Wendy Bristow, May 4, 2017, www.wellbeing.org.

It’s the fall and I’m brimming with hope for the future. I return to this blog and find that I had not written anything since February 2017. Embarrassing. It’s easy to explain that spring of 2017 was an extremely busy time. We were wrapping up testing and debugging the updated version of the Descant platform (mostly on me to identify the biggest issues) and I was writing a followup to our patent filing. And then there was my search for an apartment of my own in New York City and organizing that move.

Then stories started coming out that a shocking number of prominent venture capitalists in Silicon Valley had been hitting on female founders who were hoping to raise money for their startups.

It hit me hard. I had my own deeply buried experience with a VC in my first startup. I say buried not in the repressed memory sense but more a longing to only see my experience leading a venture-backed startup in glorious terms. It would take another year before I was diagnosed with acute PTSD and began therapy.

Hence, the gap in posts.

This has been the hardest, but also most essential as in life-saving, journey of my life but I did not stop writing.

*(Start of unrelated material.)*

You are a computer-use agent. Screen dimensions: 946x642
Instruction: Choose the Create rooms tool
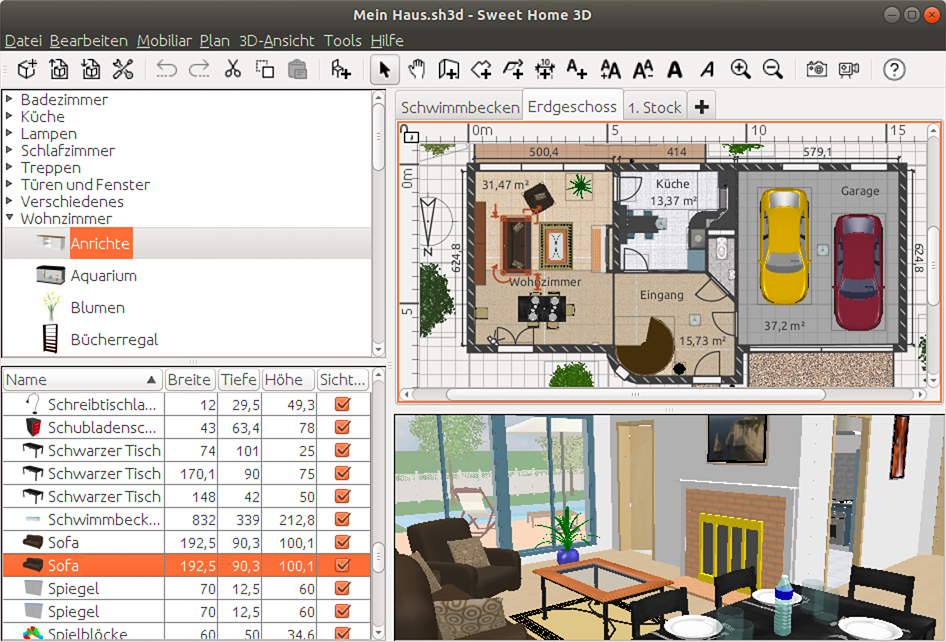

I never stopped noticing news that relates to my work with Descant. It’s just that in keeping with how therapy forced me to confront how I had lost my voice, I stopped exposing all that work that continued.

There you have it. A very limited exposure of all that I have been through and how that affects this blog. I will write more of the details elsewhere. I touch on it here to explain why I’m going back and filling in the gaps and, in other cases, bringing an old post up to date.

Also, it is core to my conviction of the importance of ensuring people have a voice in how they are judged in credit and risk decisions.